Zoltan Arany, M.D.

Poor wound healing can lead to amputations, or worse. New findings have helped unearth what happens to tiny blood vessels in the body to slow wound healing in diabetics.

Researchers at Beth Israel Deaconess Medical Center have discovered a molecule called PGC-1alpha — which has previously been shown to spur the growth of blood vessels in muscle — has the opposite effect in the endothelial cells of patients with diabetes. As a result, such residents face impaired blood vessel growth that can lead to dangerous vascular complications. 
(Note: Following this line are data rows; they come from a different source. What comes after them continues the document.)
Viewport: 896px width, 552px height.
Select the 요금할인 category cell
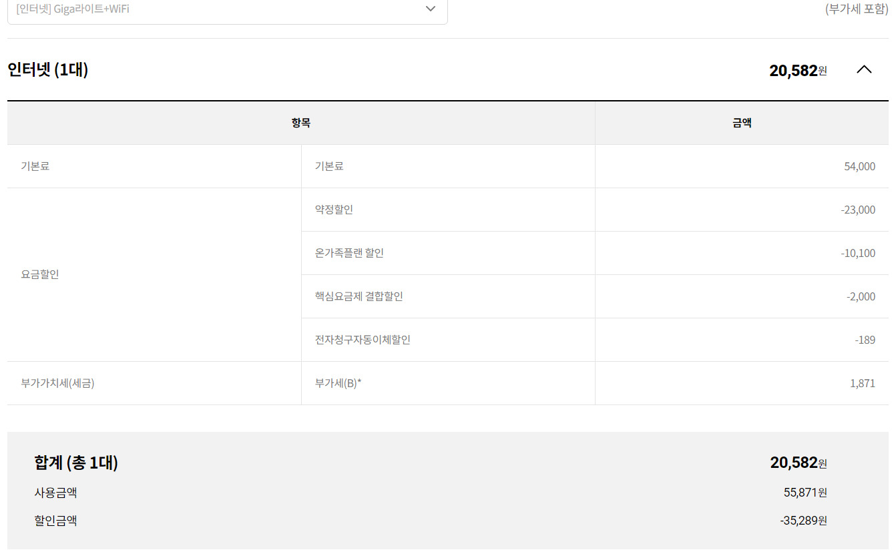click(40, 274)
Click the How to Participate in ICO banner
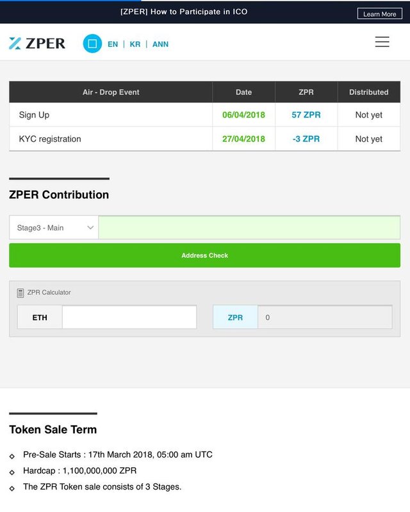This screenshot has width=410, height=512. pos(184,12)
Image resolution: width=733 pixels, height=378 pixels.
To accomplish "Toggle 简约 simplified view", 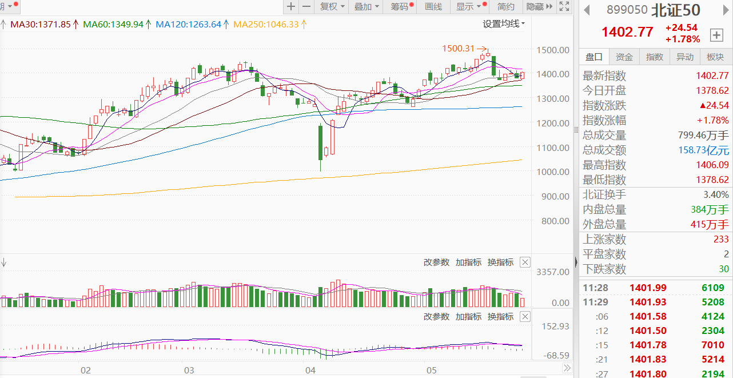I will [506, 7].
“Diabetes is the number one cause of amputations in the U.S.,” noted senior author Zoltan Arany, M.D., Ph.D., an investigator in BIDMC’s CardioVascular Institute and Associate Professor of Medicine at Harvard Medical School. “While it’s been believed that high levels of glucose were somehow to blame for the inability of chronic ulcers and infections to properly heal in these patients, it wasn’t completely understood how this was happening.” 

With this new research, Arany says, it is apparent that high levels of blood glucose — the hallmark of diabetes — induce high levels of the PGC-1 alpha molecule in the endothelial cells lining the blood vessels. This, in turn, prevents endothelial cells from properly functioning, inhibiting blood vessel growth.

Full findings appear in the journal Cell Metabolism.